O tym sejmowy Komitet Oświaty, Nauki i Kultury powiadomił wicemer Wilna Jarosław Kamiński. W taki sposób władze stolicy próbują rozwiązać problem z brakiem miejsc w stołecznych przedszkolach.
„Planujemy, że w ciągu bieżącego i następnego roku całkowicie rozwiążemy problem z brakiem miejsc. Jednym ze sposobów jest nowy tryb przyjmowania dzieci do przedszkoli. Do stołecznych przedszkoli będą przyjmowane tylko dzieci, których miejsce zamieszkania jest zadeklarowane w Wilnie” - powiedział Kamiński.
Według danych samorządu, do stołecznych przedszkoli uczęszcza około 2600 dzieci spoza Wilna czyli około 10 proc. wszystkich dzieci.
„W przypadku eliminacji tej liczby, miejsca w przedszkolach wystarczyłoby” - dodał wicemer.
Obecnie w przedszkolach Wilna brakuje około 1500 miejsc. Ogółem do przedszkoli chodzi 23 tys. 435 dzieci.
Zgodnie z nowym trybem, rodzice będą zobowiązani okazać zaświadczenie, że ich podatki wpływają na konto Wilna.
„Jeżeli pokażą zaświadczenie, że porządnie płacą podatki w Wilnie, proszę bardzo – przedszkole wasze” - zaznaczył Kamiński.
Pomimo tego, w przypadku takiego rozwiązania planowane jest oszczędzenie dodatkowych 2 mln litów, które są wydawane na dowóz dzieci z rejonu.
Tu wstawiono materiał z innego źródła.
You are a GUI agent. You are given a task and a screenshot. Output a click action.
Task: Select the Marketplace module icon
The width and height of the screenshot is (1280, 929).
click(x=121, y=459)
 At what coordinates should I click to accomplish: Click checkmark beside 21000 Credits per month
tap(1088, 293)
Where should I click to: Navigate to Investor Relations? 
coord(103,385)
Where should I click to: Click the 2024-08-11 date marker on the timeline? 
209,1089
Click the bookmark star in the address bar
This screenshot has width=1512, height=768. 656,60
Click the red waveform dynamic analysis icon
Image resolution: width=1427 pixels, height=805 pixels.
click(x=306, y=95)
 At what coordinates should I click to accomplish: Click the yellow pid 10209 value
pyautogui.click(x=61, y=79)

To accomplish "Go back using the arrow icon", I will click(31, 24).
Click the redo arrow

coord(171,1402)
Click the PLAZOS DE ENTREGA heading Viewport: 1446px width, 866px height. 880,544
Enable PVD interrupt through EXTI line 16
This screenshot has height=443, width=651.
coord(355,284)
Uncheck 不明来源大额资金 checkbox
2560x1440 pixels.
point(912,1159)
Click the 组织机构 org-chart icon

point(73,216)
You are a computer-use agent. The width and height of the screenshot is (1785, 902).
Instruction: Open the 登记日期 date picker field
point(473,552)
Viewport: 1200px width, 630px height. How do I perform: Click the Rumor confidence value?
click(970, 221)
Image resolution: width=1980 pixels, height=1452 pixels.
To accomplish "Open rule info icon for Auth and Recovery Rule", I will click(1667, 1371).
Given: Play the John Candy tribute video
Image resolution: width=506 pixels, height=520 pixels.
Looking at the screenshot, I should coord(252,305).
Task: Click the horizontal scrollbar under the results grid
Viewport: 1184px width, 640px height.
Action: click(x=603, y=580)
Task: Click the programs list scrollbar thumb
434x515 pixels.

Przedstawiciele samorządu również poinformowali, że w 2013 – 2014 latach planuje się stworzenie dodatkowych 990 miejsc w przedszkolach, poprzez wybudowanie nowego przedszkola w Santaryszkach oraz poprzez racjonalne wykorzystanie na wpół pustych pomieszczeń szkolnych.